Choosing the right model for your IDE integration depends on whether you prioritize speed, accuracy, privacy, or cost. Most tools let you switch between models, so you can test different options on your own codebase.
The key difference between chat-based and inline tools is workflow friction. Chat requires you to copy code, switch windows, paste, get a response, and copy back. Inline tools suggest completions as you type, which reduces context switching and keeps you in a flow state. Many developers use both: inline suggestions for routine code and chat for complex debugging or design questions.
Coding Guides by Model
ChatGPT for coding covers GPT-5 and GPT-5.2 with their 400K-token context windows and strong performance on code generation benchmarks. It is the most widely adopted option, with the largest community of shared prompts and techniques.

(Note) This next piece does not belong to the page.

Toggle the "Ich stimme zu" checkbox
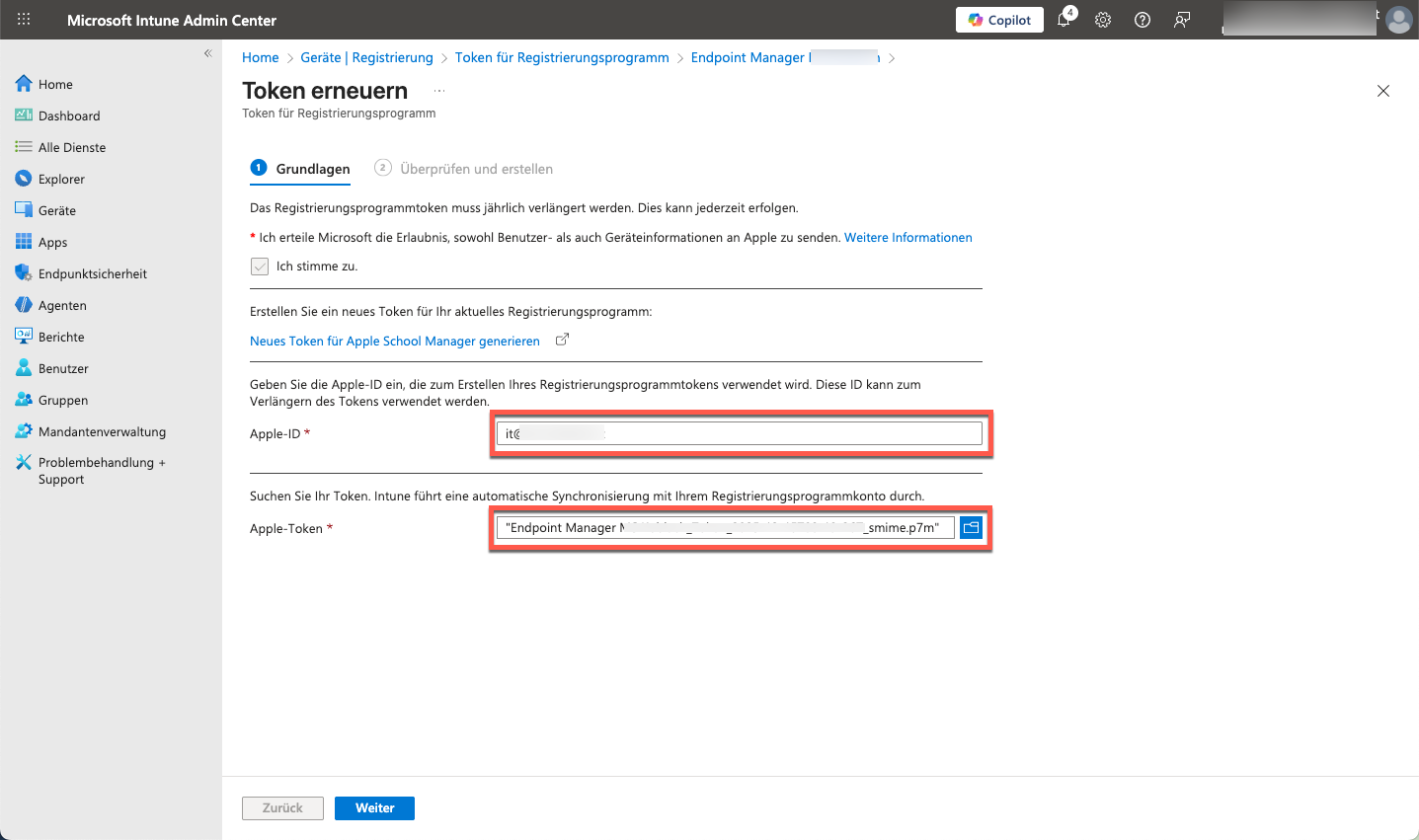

Claude and Gemini both support large context windows, making them well-suited for multi-file development tasks where the model needs to understand relationships between modules. Gemini’s multimodal input also lets you share screenshots of UI bugs or error dialogs alongside your code, which speeds up debugging for frontend issues.
Conclusion
LLMs handle the repetitive parts of software development well. Code generation, debugging, documentation, and test writing are all tasks where AI assistance saves real time. The gap between models is narrowing, and the quality of your prompts matters more than which model you pick.
The developers getting the most value treat LLMs as fast, tireless assistants rather than as replacements for thinking. They review every output, test every function, and keep learning the fundamentals alongside the tools.
Start with a single task where you lose time regularly. Try using an LLM for that task for a week. Once you see where it helps and where it falls short, expand to other parts of your workflow.